The environmental effect of converting T&M cleanups to PFP terms has been dramatic. When these "flat lined" sites were converted from T&M to PFP (MS POWERPOINT) (542K, You may need MS PowerPoint Viewer to read the file ) contract terms, contamination levels spiked downward quickly and continued to decline over time. This pattern of sudden reductions, followed by a moderate to slight rebound, then trending downward is typical of results from converting T&M sites to PFP. Oklahoma found that it had paid out approximately $4.5 million in excessive costs at 35 T&M sites before converting the sites to PFP terms using air sparging and soil vapor extraction treatment technologies. Had these cleanups been working on PFP terms from their outset rather than on T&M terms, the state says these costs would have been avoided. For additional information on Oklahoma's adoption of a PFP cleanup program, please refer to LUSTLine, No. 36, "After Some PFP Growing Pains Oklahomans Realize PFP Benefits (PDF)" (3 pp, 52K, About PDF), by Richard McKay, Oklahoma Corporate Commission.Implement PFP At New Cleanup Sites
New cleanup sites may offer simpler opportunities to start up a PFP program if funding is available. It is best to rule out especially difficult sites such as those where the source is both unknown and uncontrolled - establishing contamination reduction goals for these sites would be nearly impossible. New cleanup sites with strong site characterizations are good candidate sites for piloting PFP contracting.
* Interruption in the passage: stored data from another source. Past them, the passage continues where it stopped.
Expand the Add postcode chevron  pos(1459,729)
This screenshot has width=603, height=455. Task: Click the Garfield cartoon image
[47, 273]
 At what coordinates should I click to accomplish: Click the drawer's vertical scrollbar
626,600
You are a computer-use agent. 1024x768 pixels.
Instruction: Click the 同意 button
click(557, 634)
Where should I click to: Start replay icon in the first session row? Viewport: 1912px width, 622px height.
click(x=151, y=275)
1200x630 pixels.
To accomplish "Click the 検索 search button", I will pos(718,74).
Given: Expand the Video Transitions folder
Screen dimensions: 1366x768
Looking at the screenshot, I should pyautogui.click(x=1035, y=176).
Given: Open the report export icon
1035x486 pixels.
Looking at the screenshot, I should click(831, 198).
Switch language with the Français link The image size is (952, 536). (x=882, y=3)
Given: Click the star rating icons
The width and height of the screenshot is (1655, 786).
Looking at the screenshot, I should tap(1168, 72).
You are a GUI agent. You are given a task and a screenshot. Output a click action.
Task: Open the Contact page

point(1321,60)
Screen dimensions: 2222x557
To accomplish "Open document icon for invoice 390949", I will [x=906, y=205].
These site characterizations should be recent enough that site characteristics can be presumed to be fundamentally unchanged.
Will staff roles change as PFP is implemented?
The role of the state project manager may shift under a PFP contract, especially in terms of contamination reduction monitoring. In addition to preparing and reviewing risk assessment and site characterizations for new PFP cleanups, project managers must also review site reports and confer with the cleanup contractor if contamination reduction stalls. Project managers must confirm monitoring results and approve the contamination reduction milestone reports.
The role of the state fund staff may also change under PFP contracts. The state fund staff must earmark the money for signed PFP contracts to ensure availability of payments. The state fund staff (or whoever is approving payment for the cleanup) will have less paperwork to review, and the review time will quicken. The need for oversight of time and materials billing (multiple invoices) by contractors is eliminated, as well as staff time needed to sort, file, review, cross check, and resolve disputes about the way in which the contractor is managing the business aspects of a cleanup.